A computer without clean power would likely freeze or shut down, or its operation would be interrupted.
Inverter technology also allows portable generators to be substantially lighter in weight and smaller in size by eliminating a standard alternator.
A significant number of portable generators on job sites today—electrical and other—are rented.
“In the past several years,” Pines said, “an increasing number of independent or smaller contractors and commercial generator users have turned to rental stores for their product needs, rather than purchasing their own units. Traditional generator purchases are still strong for commercial users, yet rental stores comprise a healthy share of industrial generator purchases.”
United Rentals (www.ur.com) is the world’s largest renter of construction equipment, and portable generators represent a significant segment of its business.
Construction sites typically demand a lot of electricity because of the need to power tools and site lighting at all stages of a project, said Matt Thomas, United Rentals sales and marketing manager for power and HVAC equipment. The testing process also creates large power needs—for example, the testing of elevators, electrical systems and mechanical systems.
A fair estimate of the number of rented generators on job sites would be in the range of 10 to 15 percent, Thomas said. However, while every job site may use a generator, electrical contractors are not the only ones using portable generators.

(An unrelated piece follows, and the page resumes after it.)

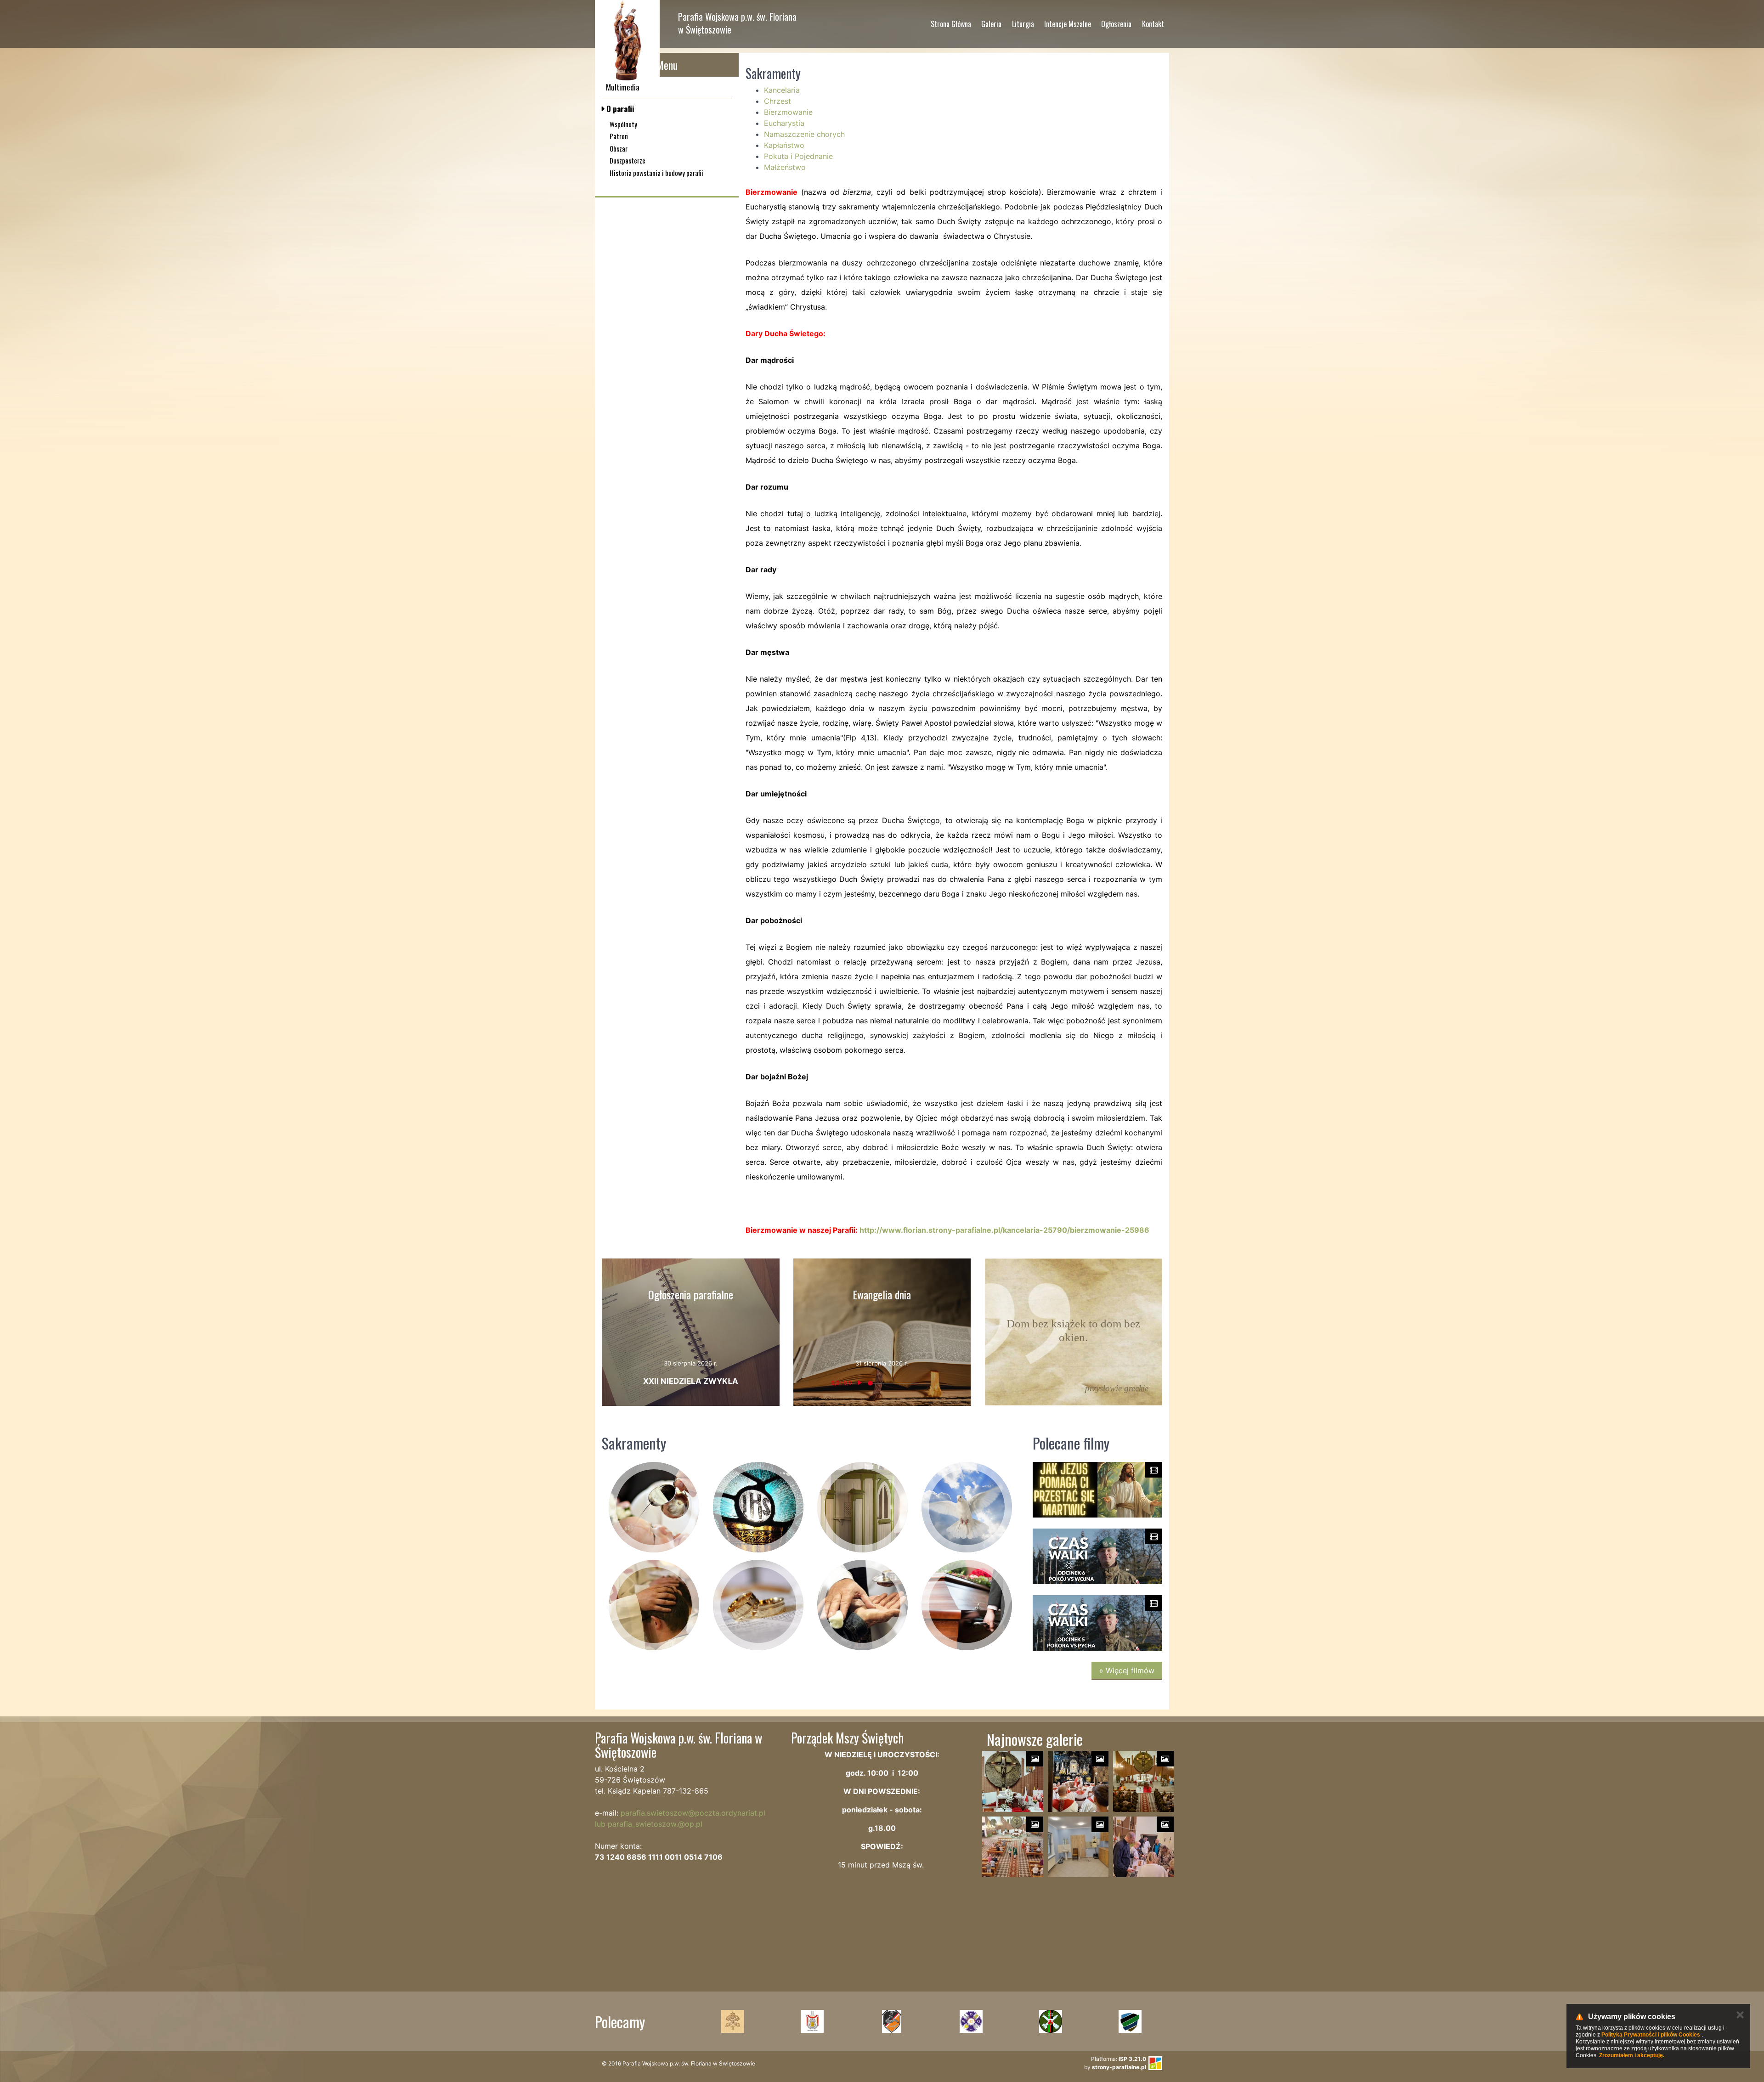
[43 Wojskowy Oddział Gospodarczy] (891, 2021)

“In our experience, 6-kilowatt [kW] gas portable models up to 100 kW diesel towable units are those most often rented by electricians. Contractors are interested in sound quality, meaning how quiet the unit is, and power quality. New inverter series units are high profile right now—the technology is quieter to operate and reduces energy consumption. We’re also seeing demand for units with self-contained environmental basins; the basin keeps fluids away from the surrounding environment in the rare case of a mechanical failure,” Thomas said.
Generator rentals range from days to weeks, he said.

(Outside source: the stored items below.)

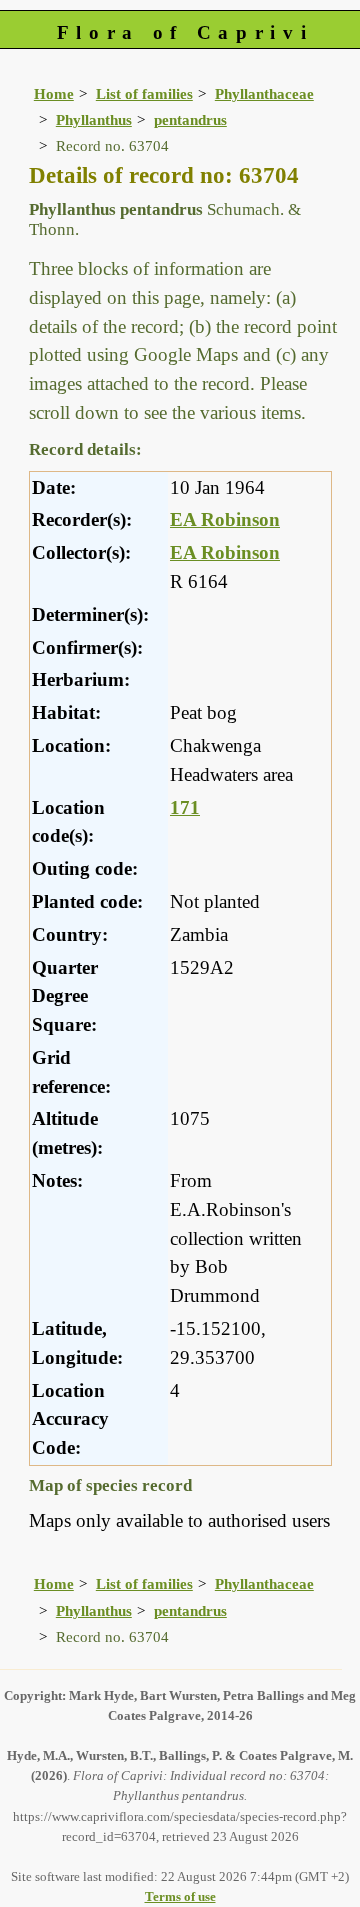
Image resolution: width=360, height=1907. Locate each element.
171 (185, 807)
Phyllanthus (94, 119)
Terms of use (180, 1896)
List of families (144, 93)
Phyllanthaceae (264, 93)
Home (54, 93)
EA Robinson (225, 519)
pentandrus (190, 119)
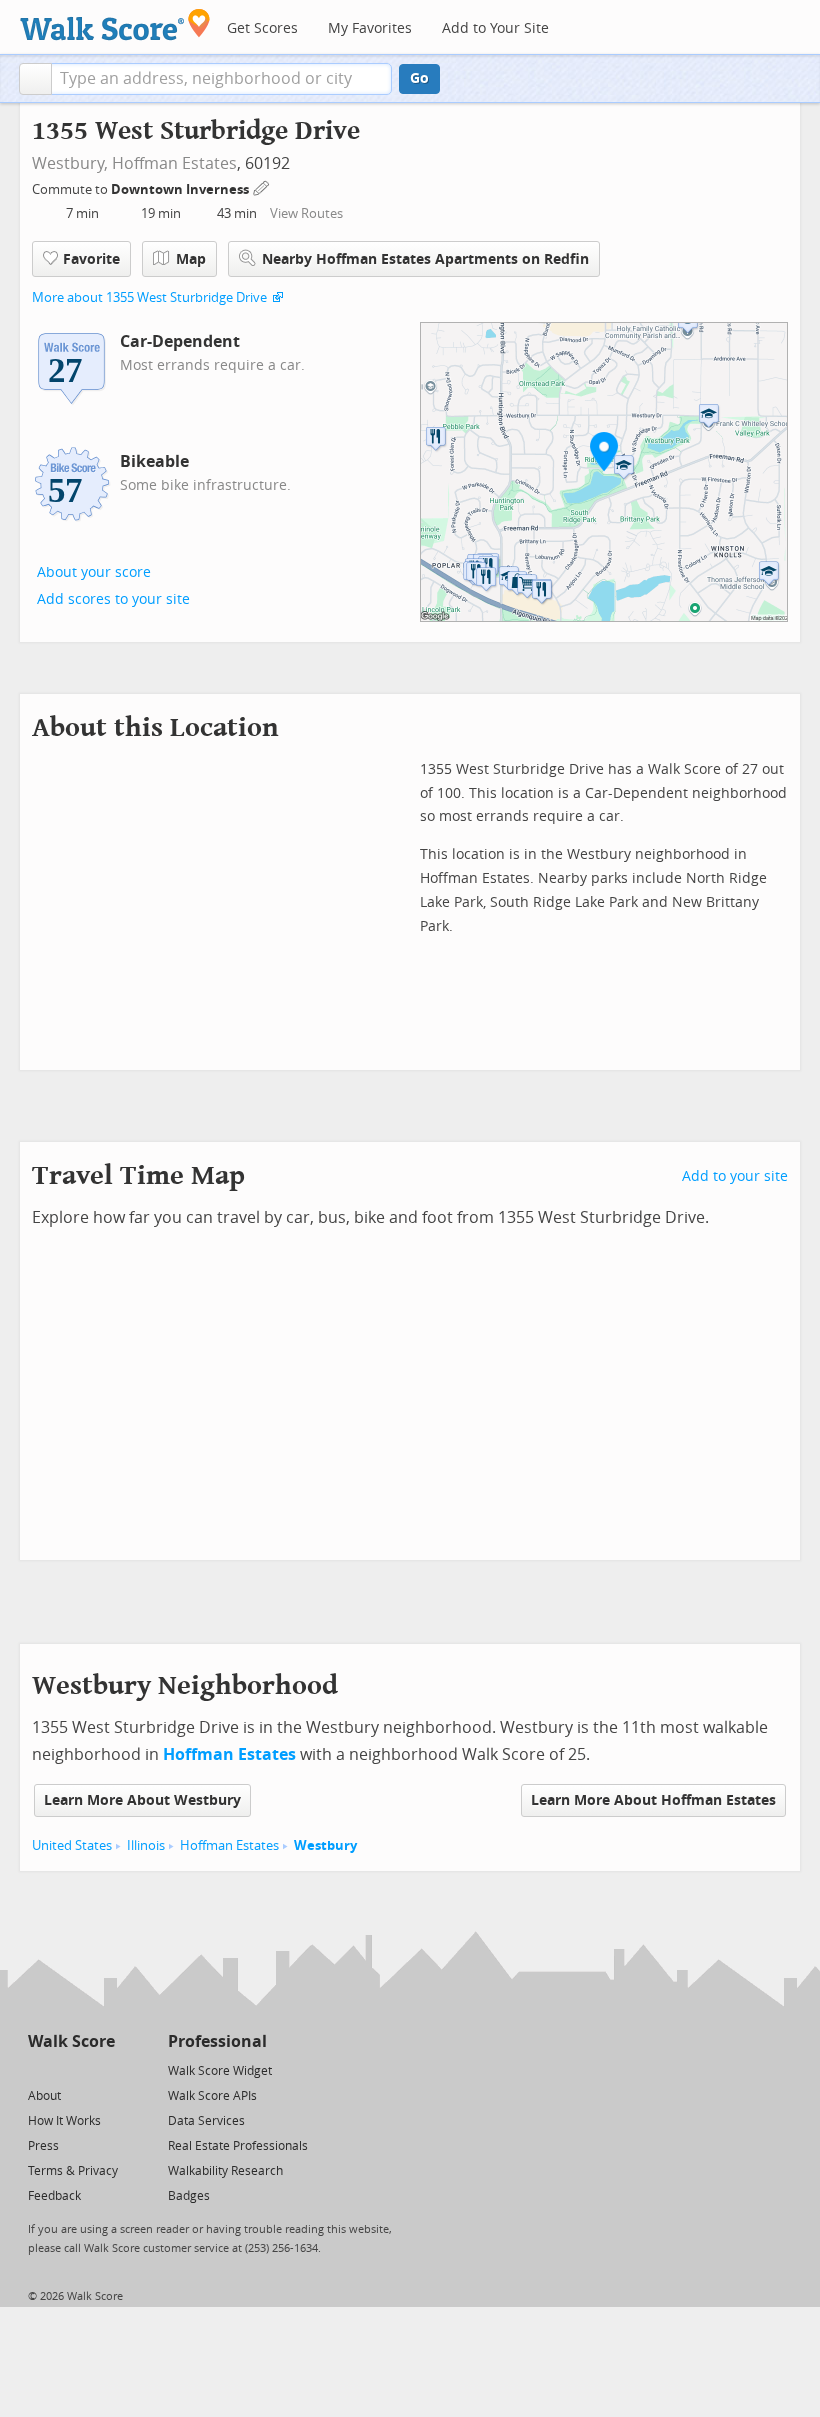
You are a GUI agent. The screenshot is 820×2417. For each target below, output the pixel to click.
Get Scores (262, 28)
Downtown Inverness (181, 189)
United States (72, 1845)
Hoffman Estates (174, 163)
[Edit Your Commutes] (262, 186)
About (44, 2096)
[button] (35, 79)
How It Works (64, 2121)
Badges (189, 2196)
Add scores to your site (113, 599)
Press (43, 2146)
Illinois (146, 1845)
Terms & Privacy (73, 2171)
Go (419, 78)
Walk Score (71, 2041)
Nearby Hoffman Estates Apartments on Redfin (425, 259)
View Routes (306, 213)
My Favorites (370, 28)
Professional (217, 2041)
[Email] (101, 2069)
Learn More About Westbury (142, 1800)
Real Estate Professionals (238, 2146)
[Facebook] (70, 2069)
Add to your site (735, 1176)
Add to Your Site (495, 28)
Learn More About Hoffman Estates (653, 1800)
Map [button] (191, 259)
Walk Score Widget (220, 2071)
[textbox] (221, 79)
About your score (94, 572)
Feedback (54, 2196)
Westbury (325, 1845)
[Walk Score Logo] (115, 24)
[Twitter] (39, 2069)
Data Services (206, 2121)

“There’s no strong skew toward one end of that range or the other. Each site is different, and the need for temporary power often depends on the local utility’s ability to provide a temporary power pole.”
Thomas said the biggest change in larger generators is meeting Environmental Protection Agency (EPA) Tier 3 and Tier 4 emission standards for off-road equipment powered by diesel engines.
Regarding emissions, Honda does not produce any diesel-powered generator products, so Tier 4 is not a consideration, Pines said.
“In relation to all other emissions regulations for gas powered portable generators, Honda is committed to meeting or exceeding all EPA and CARB [California Air Resources Board] emissions standards for all of our products,” she said. “We are always working to design new products that will utilize new innovations to further reduce all types of engine emissions. As a specific example, our newest generators incorporate a fluorine fuel tube and canister system along with a tethered chain-type gas cap to meet current EPA evaporative emissions regulations.”